McCoy is not prepared for this sort of anarchy. To be fair, I wouldn’t be either. Even Kirk’s log entry sounds incredulous. McCoy reports this to the captain, who jokingly suggests that Alice was following behind. Yeah. And Spock has tricked Kirk into ordering himself to take shore leave. One of the scouting party looks familiar. I do believe that’s Angela Martine, who in “Balance of Terror” lost her fiancee on the very day of their aborted wedding. She seems remarkably over it. Then again, she does get to breathe fresh air for the first time in months. She’s lucky to be on the scouting party, because Kirk cancels the beam-down when he finds the footprints. Gunshots are heard, and it turns out that Sulu just found an old-style revolver just like the one he’s always wanted.

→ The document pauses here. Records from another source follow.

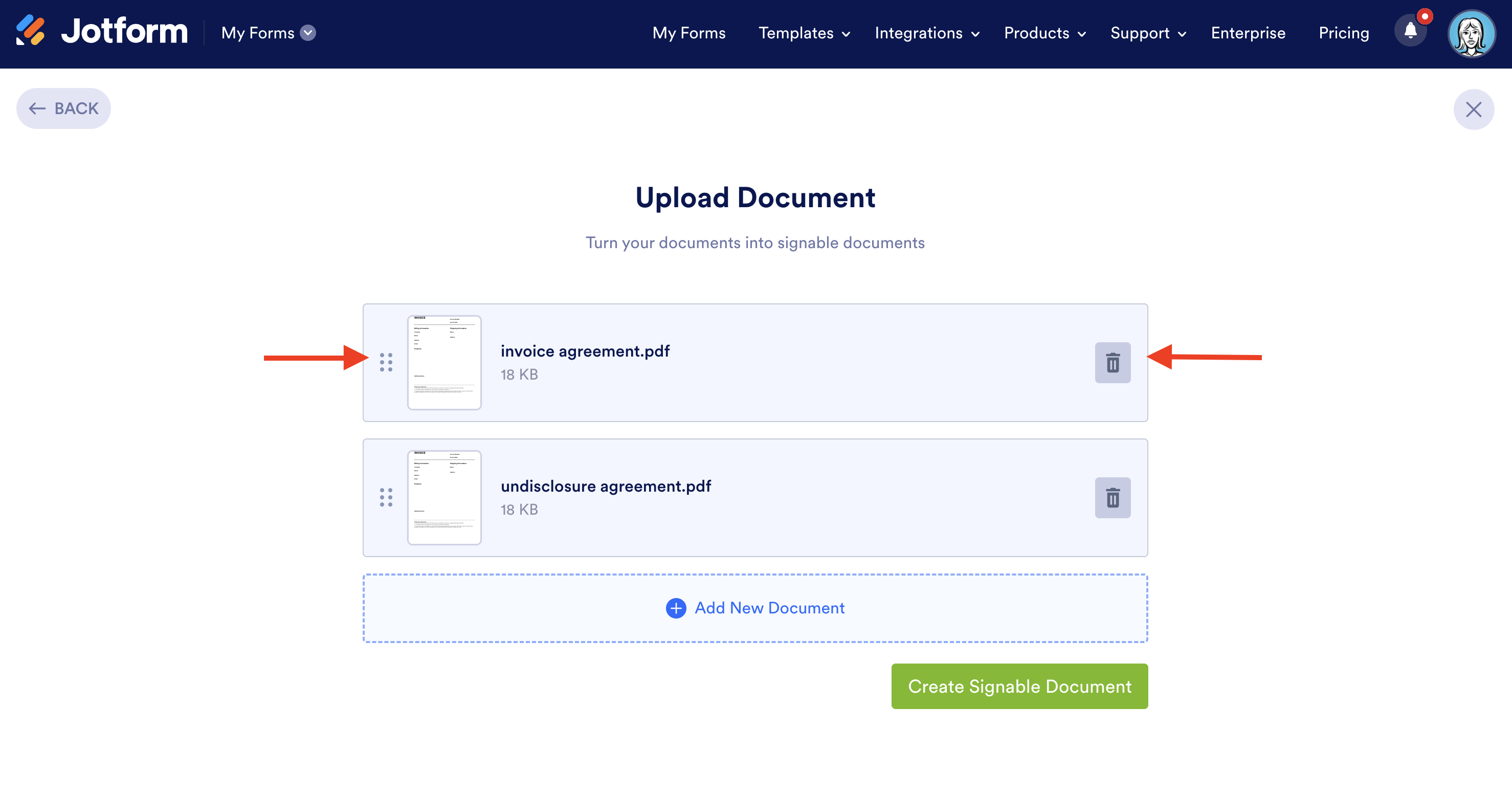1512x794 pixels.
Task: Click the plus icon for new document
Action: coord(676,608)
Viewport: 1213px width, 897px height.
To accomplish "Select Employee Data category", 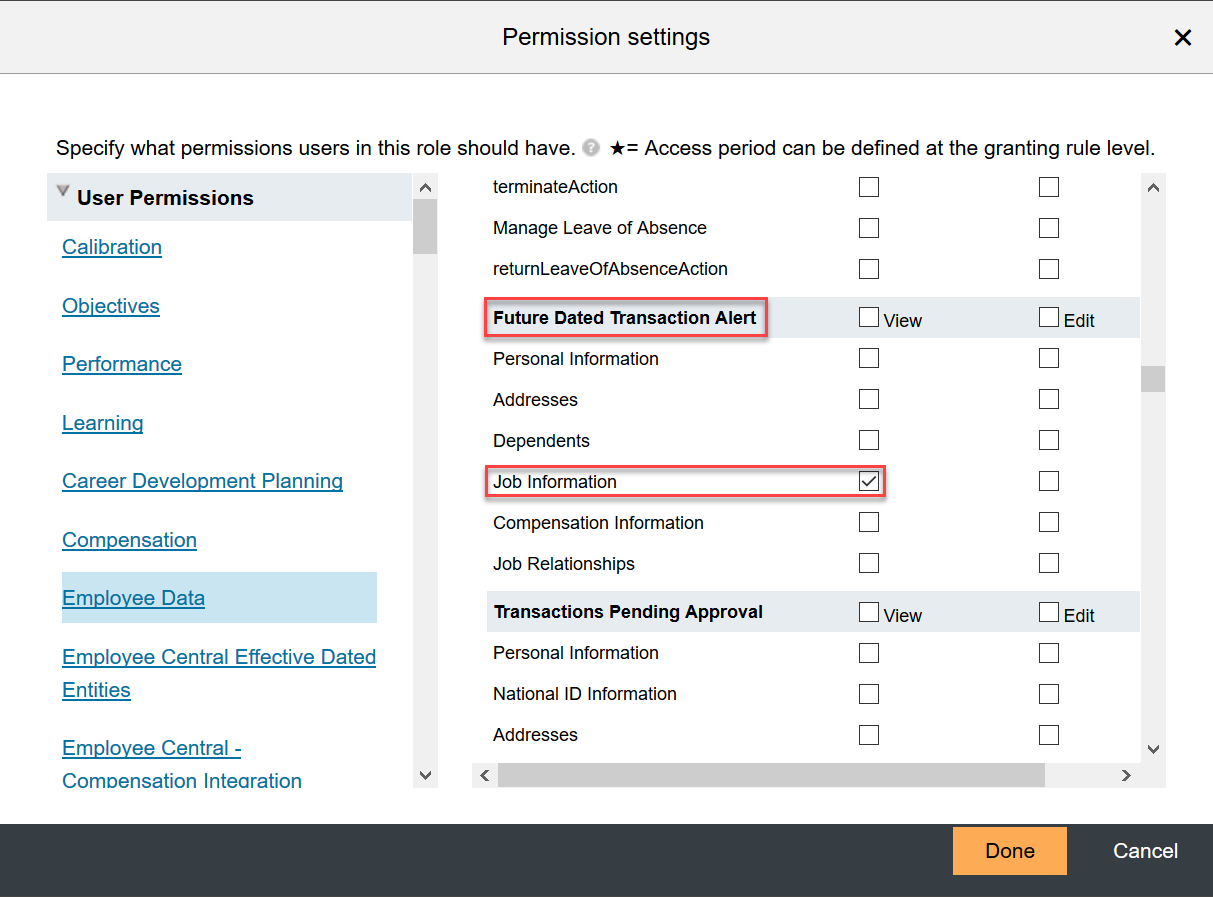I will [134, 598].
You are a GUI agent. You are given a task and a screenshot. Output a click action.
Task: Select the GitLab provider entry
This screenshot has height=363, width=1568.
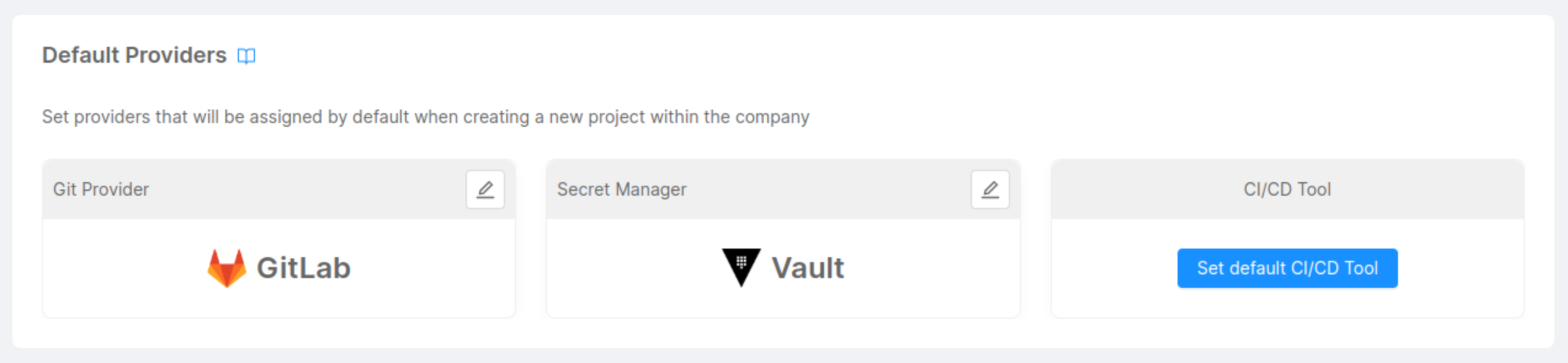tap(278, 268)
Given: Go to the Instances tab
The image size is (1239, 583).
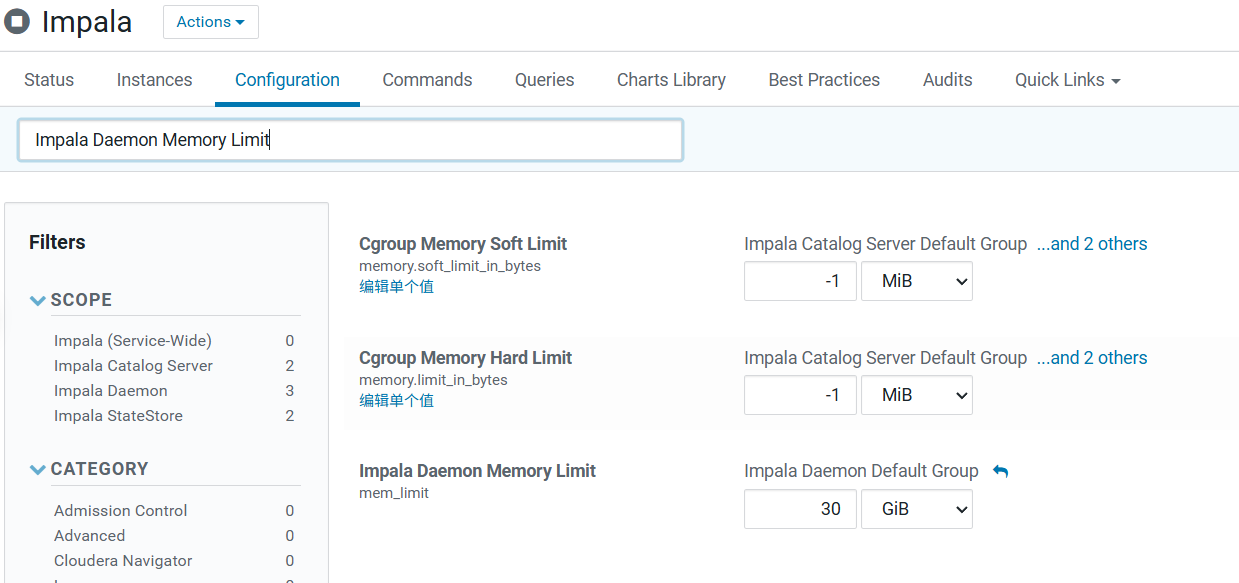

So Kirk and McCoy are talking, Kirk starts reminiscing about an old bully of his in the Academy, and when Alice’s tracks and the rabbit’s split up, Kirk elects to follow the young blonde girl. C’mon, Jim. This is why you have a Reputation. Good thing he’s about to get distracted by that bully punching him across the jaw. All sorts of strange things are coming out of daydreams and performing increasing levels of assault on the crew. Fortunately, there’s a rational explanation for all this – the brain-scanning antennae that keep popping out of rocks and trees.
This is one of those things where we get to watch the crew figure something out and speculate. The question I have is ‘What happened to the people who built all this?’ They clearly have matter replication, sophisticated androids that can perfectly mimic humans, flocks of birds in flight, and large nonhumanoid animals from scanned memory. Did the previous owners move on, or succumb to the inevitable fate of cultures that invent Better Than Life technology and simply stop bothering to live real life? Or did they transcend and keep maintaining this as kind of a public works project?
The Shore Leave Planet machinery doesn’t seem very adept at giving humans what they want, though it’s pretty decent at giving them what they ask for. Therefore, I don’t thiink it actually says all that much about Kirk that it gives him a knock-down drag-out fight with his Academy rival and a chance to get his tunic ripped.
It appears we can increment our God-Like Beings counter. Fortunately, once all the misunderstandings are sorted out, they actually turned out to be benevolent.